威力は少し弱いが幾千にも繰り出されるその風の刃は確実に人体へと傷をつける。
が弱点がある。
この技を使うときに大きな隙ができる。
大きく息を吸うだけでなく足の裏にある発射口から勢い良く空気を噴射し地面を蹴ることにより圧倒的なスピードで移動できるのだ。
なのでこうやって少し地面から浮かせてやれば足の裏にある空気の噴射口から出る空気によってこうやってそれ高く飛んでいくのである。
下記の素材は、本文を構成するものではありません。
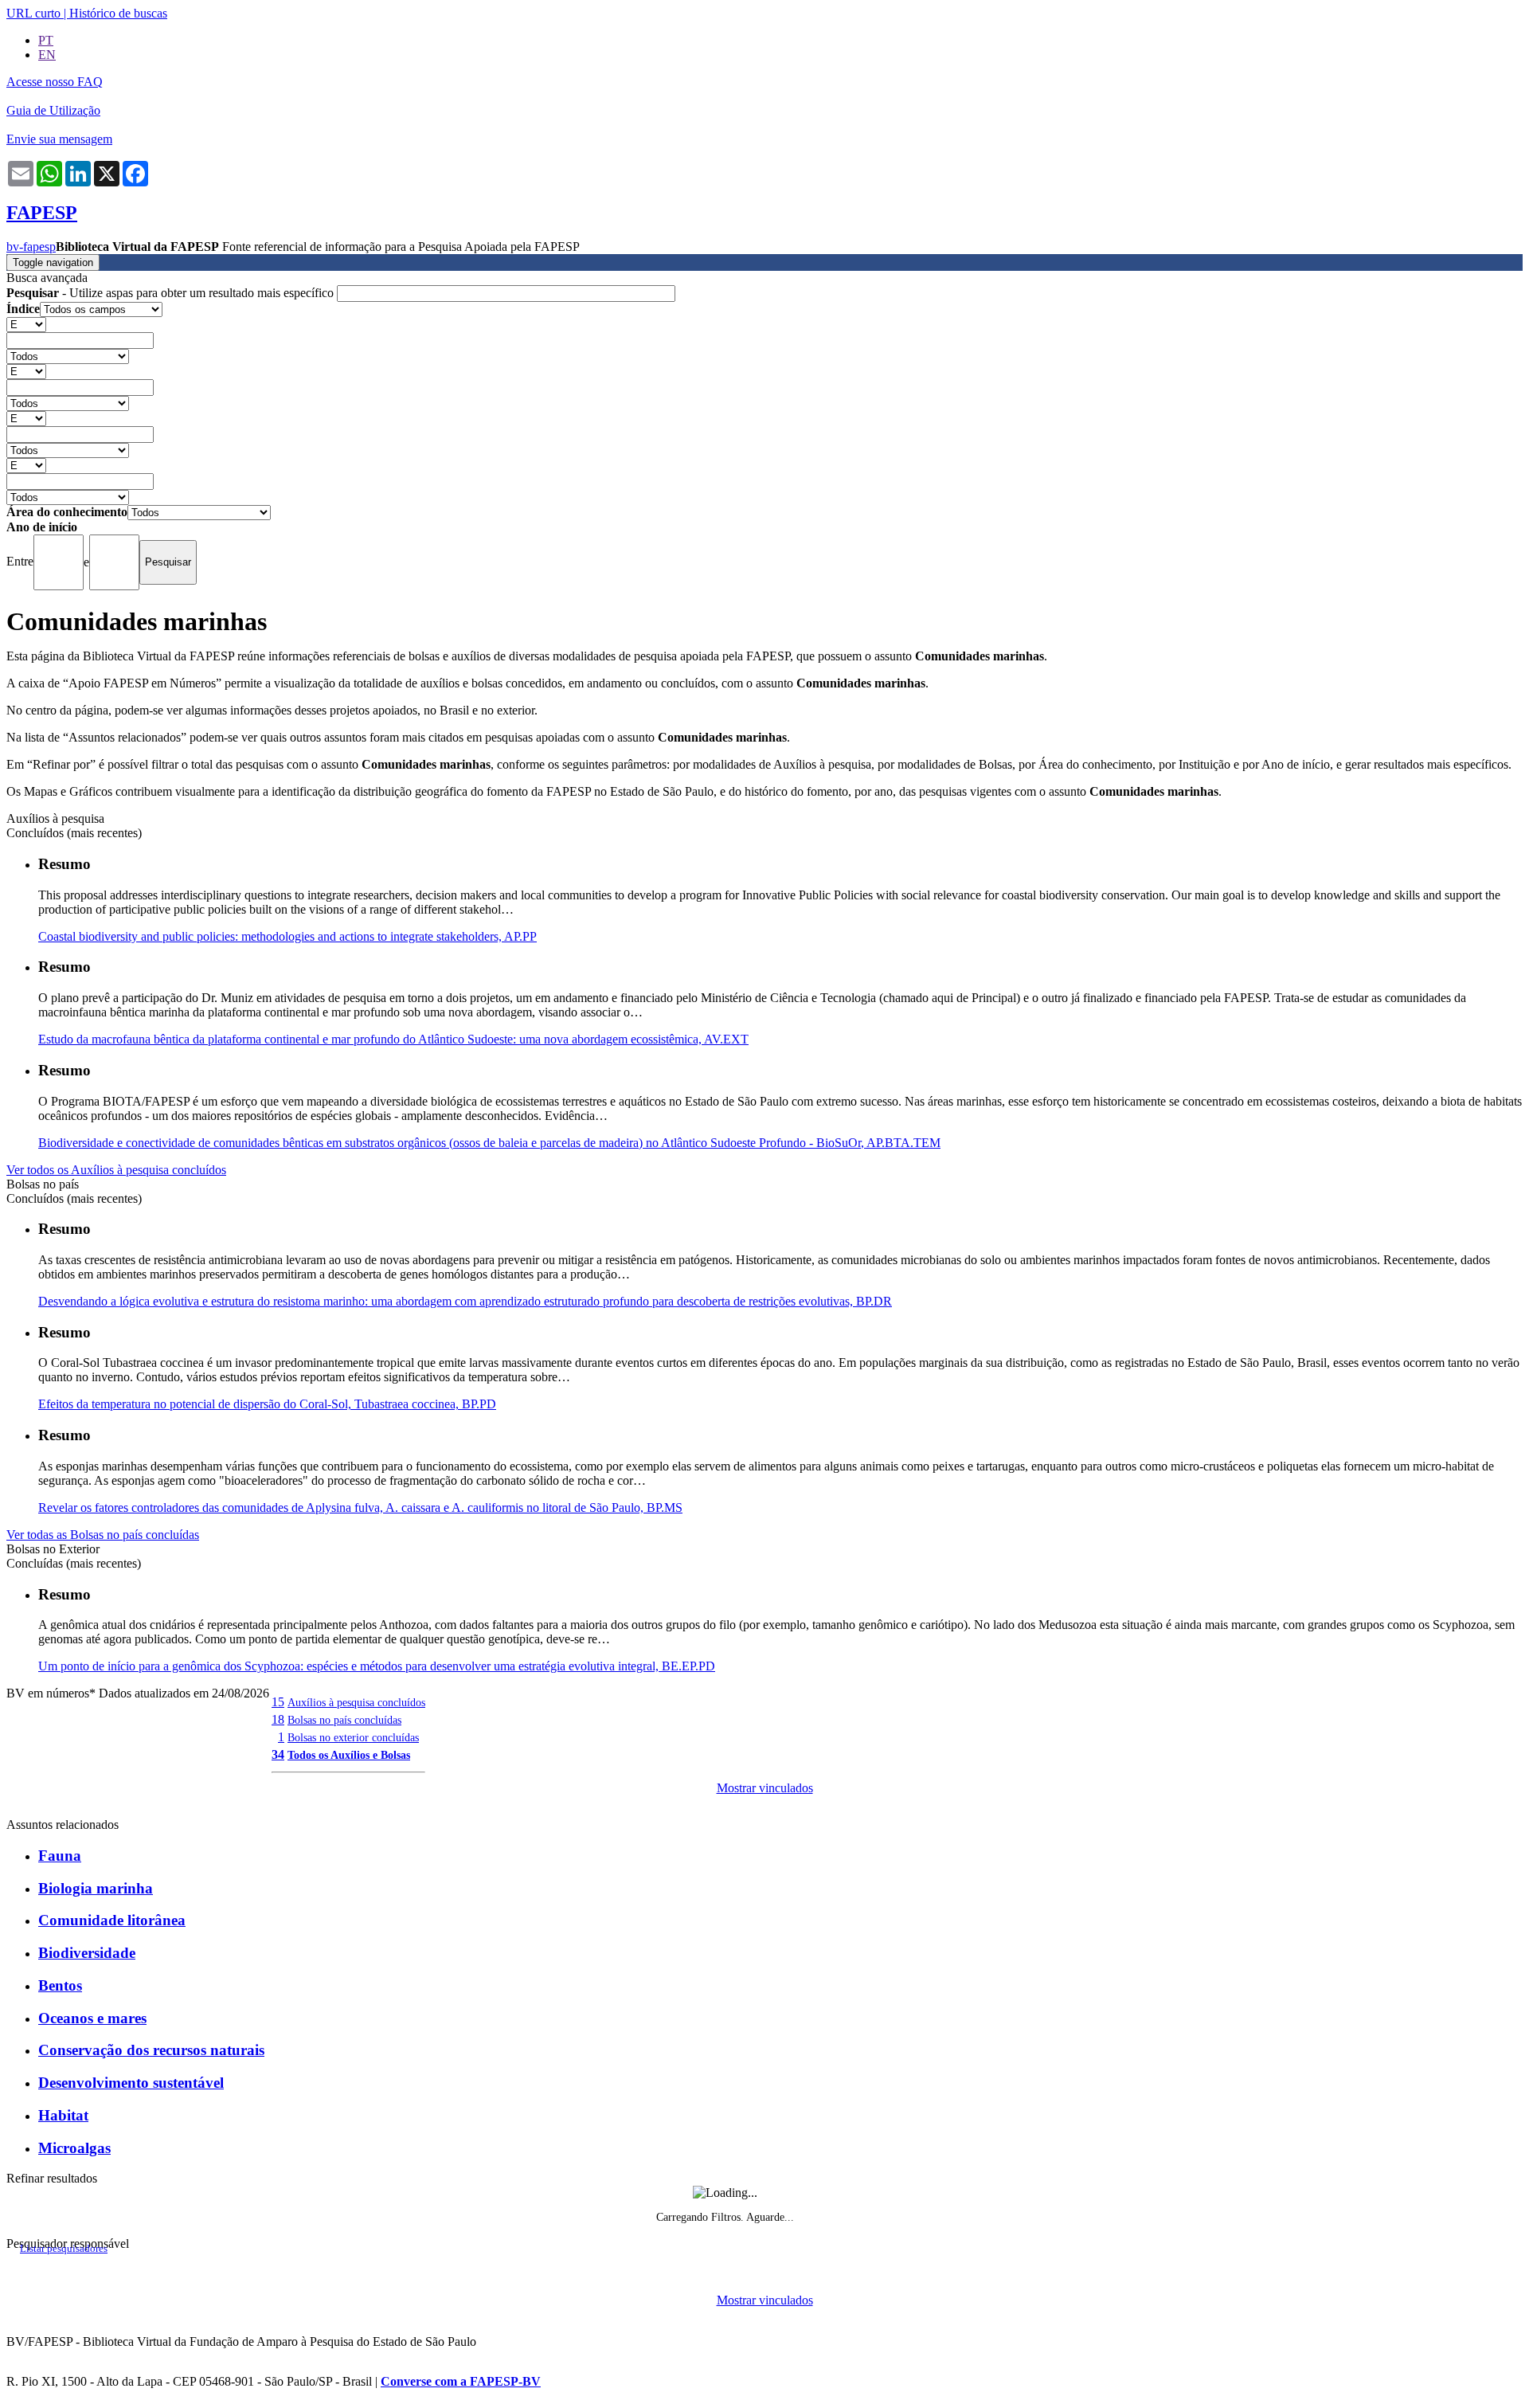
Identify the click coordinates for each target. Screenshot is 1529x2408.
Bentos (60, 1985)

二人の前に出た俺は思いっきりオオカミの顔面を蹴り上げた。
手には『フライングホオジロシャーク』から回収した『無重力玉』を手に持っている。
この玉は所有者の望むままに触れた物または所有者自身の重さをゼロにできる。
俺ごときの蹴りでは普通なら上がらないこの巨体も体重がゼロならば難なく上がる。
あまりダメージはないようだがそれでいい。
目的は地面から足を浮かすことにある。
足から離れた瞬間に体重は元に戻る。
天高く飛んで行った『ソニックウルフェル』さすがにあの高さから落ちればただでは済むまい。
「たーまやー」
俺は大声でそう言った後に振り返り二人にこう言った。
「待たされたぜ!二人とももう大丈夫だ、なんせ俺がお前らの味方なんだからな!」
ピースサインをする二人の顔は安堵の顔というよりも当たり前、当然だと昔から二人がよくする俺の好きな顔だった。
「はっは!んじゃまいっちょ、三体一で悪いがお前の方が強いしこのくらいのはんではゆるしてもらうぜ?さぁ!俺の喧嘩に惚れてくれ!」
俺はそう言って『ソニックウルフェル』に喧嘩をうった。